• **Your goal**: Find every line in the material below that contains the string "order", and copy each one. Case counts.

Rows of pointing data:
==============================
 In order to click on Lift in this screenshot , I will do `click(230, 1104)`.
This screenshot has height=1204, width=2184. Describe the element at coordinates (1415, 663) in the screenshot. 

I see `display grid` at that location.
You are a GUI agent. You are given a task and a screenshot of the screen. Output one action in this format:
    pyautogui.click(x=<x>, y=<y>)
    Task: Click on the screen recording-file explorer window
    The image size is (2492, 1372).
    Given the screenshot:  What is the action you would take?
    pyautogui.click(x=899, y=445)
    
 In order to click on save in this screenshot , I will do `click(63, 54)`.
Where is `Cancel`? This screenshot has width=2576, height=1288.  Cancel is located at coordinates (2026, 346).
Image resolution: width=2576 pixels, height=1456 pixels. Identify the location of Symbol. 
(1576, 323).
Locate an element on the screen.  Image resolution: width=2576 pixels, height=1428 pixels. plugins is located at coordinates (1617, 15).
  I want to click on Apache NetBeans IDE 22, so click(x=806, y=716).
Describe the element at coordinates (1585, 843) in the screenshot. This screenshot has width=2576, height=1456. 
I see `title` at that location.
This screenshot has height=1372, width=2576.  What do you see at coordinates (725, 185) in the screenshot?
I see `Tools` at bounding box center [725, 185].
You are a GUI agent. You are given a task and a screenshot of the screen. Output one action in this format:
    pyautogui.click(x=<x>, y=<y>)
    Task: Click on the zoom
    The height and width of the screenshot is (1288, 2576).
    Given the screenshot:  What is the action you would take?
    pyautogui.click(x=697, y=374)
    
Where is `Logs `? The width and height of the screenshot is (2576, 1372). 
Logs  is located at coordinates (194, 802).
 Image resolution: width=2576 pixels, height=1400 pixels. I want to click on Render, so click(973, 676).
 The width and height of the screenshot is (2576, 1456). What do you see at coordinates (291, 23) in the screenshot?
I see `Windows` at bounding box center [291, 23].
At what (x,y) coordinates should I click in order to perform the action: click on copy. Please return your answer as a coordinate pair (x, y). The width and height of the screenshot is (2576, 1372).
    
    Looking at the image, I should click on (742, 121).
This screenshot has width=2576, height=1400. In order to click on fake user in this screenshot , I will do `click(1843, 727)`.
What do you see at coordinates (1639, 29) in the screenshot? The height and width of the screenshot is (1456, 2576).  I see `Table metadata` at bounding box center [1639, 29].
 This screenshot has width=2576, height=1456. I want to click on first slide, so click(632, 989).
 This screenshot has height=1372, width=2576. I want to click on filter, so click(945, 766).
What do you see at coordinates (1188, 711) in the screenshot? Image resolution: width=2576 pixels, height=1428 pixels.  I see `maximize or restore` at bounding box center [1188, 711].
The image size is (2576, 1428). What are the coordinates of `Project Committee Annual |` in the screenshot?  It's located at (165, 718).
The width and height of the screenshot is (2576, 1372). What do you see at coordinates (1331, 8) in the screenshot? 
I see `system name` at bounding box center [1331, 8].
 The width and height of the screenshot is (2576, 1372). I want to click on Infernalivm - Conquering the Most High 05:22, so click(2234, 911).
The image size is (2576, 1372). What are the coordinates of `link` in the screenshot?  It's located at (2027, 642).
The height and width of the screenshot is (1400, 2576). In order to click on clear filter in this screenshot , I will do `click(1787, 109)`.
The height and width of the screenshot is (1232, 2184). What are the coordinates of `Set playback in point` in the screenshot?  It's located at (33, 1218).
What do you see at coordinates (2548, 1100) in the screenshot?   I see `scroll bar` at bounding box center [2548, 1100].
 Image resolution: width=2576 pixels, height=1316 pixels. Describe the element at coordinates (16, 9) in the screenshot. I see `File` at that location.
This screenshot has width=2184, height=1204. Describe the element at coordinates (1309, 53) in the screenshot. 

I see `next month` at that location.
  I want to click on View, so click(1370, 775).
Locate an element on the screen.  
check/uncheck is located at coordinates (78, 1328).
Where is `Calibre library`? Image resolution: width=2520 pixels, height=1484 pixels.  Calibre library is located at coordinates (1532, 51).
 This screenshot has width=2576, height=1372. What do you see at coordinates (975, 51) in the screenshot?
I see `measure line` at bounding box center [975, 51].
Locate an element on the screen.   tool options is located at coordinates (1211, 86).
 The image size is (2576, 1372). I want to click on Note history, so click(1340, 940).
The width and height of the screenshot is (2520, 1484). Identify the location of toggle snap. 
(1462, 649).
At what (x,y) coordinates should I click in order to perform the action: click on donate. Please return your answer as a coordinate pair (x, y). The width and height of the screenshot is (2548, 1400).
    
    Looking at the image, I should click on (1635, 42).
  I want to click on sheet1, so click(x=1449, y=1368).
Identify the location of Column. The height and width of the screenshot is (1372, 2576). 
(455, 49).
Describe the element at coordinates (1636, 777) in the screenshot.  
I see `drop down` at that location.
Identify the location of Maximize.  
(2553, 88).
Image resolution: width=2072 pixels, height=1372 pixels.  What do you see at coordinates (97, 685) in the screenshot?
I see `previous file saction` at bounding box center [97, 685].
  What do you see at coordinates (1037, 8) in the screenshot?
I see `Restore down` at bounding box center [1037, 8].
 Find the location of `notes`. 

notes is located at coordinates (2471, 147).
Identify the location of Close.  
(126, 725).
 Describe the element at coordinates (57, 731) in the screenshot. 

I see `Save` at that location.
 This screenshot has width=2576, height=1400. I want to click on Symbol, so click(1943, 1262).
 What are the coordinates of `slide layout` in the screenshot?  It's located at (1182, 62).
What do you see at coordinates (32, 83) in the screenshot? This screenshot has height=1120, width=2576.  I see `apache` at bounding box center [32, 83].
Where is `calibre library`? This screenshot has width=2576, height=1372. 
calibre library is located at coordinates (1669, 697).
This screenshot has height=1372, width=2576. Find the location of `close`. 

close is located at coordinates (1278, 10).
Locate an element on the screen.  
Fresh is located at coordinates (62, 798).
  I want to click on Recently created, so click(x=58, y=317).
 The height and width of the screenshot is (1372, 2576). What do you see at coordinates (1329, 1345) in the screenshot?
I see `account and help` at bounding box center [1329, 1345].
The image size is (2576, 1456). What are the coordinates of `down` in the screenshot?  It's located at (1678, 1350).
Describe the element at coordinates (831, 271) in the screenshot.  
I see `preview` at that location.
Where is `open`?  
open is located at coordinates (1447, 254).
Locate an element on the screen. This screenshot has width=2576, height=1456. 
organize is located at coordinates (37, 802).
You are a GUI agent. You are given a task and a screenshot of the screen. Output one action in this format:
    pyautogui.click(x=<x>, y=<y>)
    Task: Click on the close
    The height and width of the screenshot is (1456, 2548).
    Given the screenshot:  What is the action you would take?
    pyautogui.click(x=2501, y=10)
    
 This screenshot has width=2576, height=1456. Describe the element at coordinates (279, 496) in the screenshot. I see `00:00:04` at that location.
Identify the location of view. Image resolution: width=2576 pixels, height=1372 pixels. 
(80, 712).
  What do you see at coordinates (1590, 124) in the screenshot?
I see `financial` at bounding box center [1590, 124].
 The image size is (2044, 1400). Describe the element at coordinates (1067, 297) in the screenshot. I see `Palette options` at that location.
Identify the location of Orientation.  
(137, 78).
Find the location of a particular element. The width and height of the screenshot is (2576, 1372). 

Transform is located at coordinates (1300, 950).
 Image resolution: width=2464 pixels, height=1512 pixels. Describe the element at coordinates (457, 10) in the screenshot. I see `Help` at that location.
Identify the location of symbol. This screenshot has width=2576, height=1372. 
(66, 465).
==============================
• **Answer to the problem**:
 In order to click on Lift in this screenshot , I will do `click(230, 1104)`.
 In order to click on save in this screenshot , I will do `click(63, 54)`.
At what (x,y) coordinates should I click in order to perform the action: click on copy. Please return your answer as a coordinate pair (x, y). The width and height of the screenshot is (2576, 1372).
This screenshot has width=2576, height=1400. In order to click on fake user in this screenshot , I will do `click(1843, 727)`.
The height and width of the screenshot is (1400, 2576). In order to click on clear filter in this screenshot , I will do `click(1787, 109)`.
At what (x,y) coordinates should I click in order to perform the action: click on donate. Please return your answer as a coordinate pair (x, y). The width and height of the screenshot is (2548, 1400).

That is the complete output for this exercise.